WASHINGTON, D.C. -- Americans' views about landing an astronaut on Mars have shifted, with a majority now favoring the idea for the first time since 1969 and 1999, when majorities opposed the idea.
The latest figure comes as President Donald Trump has committed to a manned Mars mission. In his Fourth of July speech, the president said, "We're going to be back on the moon … and, someday soon, we will plant the American flag on Mars."
Gallup first asked Americans about attempting to land astronauts on Mars in 1969, shortly after the U.S. accomplished the same feat on the moon. At that time, just 39% were in favor and 53% opposed. A subsequent update on the 30th anniversary of the moon landing found public opinion had changed little, with 43% in favor and 54% opposed to going to Mars.
The recent increase in support for putting an astronaut on Mars is consistent with Americans' more positive views of the U.S. space program, just ahead of the 50thanniversary of the moon landing.

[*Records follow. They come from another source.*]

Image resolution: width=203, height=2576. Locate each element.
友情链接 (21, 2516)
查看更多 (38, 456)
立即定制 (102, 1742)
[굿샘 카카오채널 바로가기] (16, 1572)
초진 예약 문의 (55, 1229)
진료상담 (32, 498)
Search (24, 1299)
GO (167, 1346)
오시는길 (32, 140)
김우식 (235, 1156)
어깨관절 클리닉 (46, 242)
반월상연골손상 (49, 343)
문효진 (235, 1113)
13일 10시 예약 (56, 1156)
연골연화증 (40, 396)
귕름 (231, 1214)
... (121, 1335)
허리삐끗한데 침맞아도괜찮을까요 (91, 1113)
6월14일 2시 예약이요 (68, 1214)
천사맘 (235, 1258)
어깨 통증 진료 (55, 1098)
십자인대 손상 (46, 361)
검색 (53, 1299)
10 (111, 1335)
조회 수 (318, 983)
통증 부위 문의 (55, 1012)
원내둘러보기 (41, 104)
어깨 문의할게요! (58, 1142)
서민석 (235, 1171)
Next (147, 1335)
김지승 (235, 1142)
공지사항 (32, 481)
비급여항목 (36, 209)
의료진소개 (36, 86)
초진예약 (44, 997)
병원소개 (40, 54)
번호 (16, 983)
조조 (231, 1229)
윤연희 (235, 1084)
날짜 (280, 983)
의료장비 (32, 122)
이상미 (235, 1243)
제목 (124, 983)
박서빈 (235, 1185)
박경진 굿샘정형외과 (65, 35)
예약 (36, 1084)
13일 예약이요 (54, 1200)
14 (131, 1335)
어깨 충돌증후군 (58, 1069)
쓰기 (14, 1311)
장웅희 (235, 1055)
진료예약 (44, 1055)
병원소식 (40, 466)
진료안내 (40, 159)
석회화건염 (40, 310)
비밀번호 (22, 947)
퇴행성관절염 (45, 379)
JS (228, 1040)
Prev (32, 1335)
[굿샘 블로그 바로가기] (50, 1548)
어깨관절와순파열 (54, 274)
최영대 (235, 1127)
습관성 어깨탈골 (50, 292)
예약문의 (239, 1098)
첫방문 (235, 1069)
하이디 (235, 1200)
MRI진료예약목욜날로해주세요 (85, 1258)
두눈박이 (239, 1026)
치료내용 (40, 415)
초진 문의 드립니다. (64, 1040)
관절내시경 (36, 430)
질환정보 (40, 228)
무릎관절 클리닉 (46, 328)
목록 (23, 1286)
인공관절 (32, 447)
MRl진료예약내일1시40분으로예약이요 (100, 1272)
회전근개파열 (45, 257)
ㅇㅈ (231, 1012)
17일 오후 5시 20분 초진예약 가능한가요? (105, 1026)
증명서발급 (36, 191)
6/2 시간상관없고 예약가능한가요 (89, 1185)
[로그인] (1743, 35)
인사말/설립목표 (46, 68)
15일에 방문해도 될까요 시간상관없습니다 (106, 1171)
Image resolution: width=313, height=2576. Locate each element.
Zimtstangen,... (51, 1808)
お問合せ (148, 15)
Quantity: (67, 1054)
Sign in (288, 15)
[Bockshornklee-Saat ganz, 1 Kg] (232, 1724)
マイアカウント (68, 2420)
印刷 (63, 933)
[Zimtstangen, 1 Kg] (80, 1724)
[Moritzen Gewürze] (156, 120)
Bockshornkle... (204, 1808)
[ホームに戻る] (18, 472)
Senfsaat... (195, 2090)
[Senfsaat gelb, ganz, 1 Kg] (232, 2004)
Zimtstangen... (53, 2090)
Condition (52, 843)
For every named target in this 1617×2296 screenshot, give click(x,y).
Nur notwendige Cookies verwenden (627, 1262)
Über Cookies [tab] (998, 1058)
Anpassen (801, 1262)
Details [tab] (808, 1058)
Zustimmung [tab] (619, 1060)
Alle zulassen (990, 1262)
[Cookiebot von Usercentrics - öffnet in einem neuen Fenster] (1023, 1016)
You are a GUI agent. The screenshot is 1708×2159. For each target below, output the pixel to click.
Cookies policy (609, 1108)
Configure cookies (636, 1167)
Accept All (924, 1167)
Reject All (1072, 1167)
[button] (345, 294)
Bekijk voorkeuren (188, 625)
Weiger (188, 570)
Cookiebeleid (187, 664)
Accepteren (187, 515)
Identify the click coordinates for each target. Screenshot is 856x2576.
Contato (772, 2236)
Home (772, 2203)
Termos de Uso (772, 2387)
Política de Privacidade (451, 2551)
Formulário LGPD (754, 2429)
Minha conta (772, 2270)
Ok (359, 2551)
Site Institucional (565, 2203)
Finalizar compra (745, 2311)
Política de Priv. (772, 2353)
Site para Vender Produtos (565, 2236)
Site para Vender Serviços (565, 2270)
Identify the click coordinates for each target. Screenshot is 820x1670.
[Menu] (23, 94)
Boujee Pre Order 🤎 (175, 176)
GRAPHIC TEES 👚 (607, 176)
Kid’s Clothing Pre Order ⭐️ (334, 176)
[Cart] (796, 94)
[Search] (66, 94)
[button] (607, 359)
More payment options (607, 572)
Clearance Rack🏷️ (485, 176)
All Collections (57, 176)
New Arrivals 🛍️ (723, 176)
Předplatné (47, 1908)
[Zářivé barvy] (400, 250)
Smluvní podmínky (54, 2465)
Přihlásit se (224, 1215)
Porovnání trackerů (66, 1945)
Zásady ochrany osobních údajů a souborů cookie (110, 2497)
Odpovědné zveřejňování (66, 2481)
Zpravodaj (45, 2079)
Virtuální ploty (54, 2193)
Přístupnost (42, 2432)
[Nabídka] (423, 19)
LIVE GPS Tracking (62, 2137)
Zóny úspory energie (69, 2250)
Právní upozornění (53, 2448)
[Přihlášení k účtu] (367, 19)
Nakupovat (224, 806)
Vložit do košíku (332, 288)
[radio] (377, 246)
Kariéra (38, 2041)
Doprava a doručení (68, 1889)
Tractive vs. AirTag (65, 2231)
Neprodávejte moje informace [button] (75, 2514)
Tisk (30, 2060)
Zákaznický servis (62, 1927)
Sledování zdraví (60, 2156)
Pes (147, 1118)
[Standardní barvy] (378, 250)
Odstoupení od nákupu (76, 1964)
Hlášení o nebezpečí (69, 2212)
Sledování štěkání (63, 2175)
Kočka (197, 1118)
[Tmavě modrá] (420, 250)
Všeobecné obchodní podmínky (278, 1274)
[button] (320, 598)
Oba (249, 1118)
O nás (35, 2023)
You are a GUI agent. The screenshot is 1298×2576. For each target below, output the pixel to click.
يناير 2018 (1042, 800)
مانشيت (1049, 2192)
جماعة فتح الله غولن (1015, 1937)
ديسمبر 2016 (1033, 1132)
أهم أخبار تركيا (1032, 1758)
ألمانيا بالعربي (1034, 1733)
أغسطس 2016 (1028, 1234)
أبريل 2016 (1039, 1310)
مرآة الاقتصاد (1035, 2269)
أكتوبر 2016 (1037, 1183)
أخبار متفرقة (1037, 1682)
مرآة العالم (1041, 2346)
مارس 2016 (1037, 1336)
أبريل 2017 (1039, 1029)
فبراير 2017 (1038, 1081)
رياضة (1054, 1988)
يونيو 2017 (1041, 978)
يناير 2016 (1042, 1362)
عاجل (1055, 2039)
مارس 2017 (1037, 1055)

As was the case 20 years ago, support for a manned Mars mission is highest among young adults aged 18 to 29 (65%) and lowest among adults aged 65 and older (46%). But support has increased substantially among older adults -- as well as younger adults, to a smaller degree -- thus boosting the national average.
Unlike many other issues, support for a Mars landing is similar across party lines. Fifty-five percent of both Democrats and Republicans support a Mars mission, with 52% of independents agreeing.
In 1999, Republicans were slightly more likely than Democrats to favor a manned mission to Mars -- though no group had majority support for such a mission that year. At the time, Democratic President Bill Clinton had smaller space ambitions than many other presidents who came before and after him; Clinton favored researching life on Mars, but only through a mission performed by robots.
The 53% of Americans who favor landing an astronaut on Mars may very well get their wish: NASA is working to put astronauts on the moon by 2024 as a waypoint to Mars.
Americans' support for this goal lines up with their views on NASA and its budget: Majorities of Americans rate the space program's performance positively and say its costs are justifiable. Further, most Americans want to see that budget maintained or even increased.
Additionally, U.S. scientific achievements top the list of sources of Americans' pride in their country. With patriotism at a low point in Gallup's trend, a successful Mars mission could help boost American pride.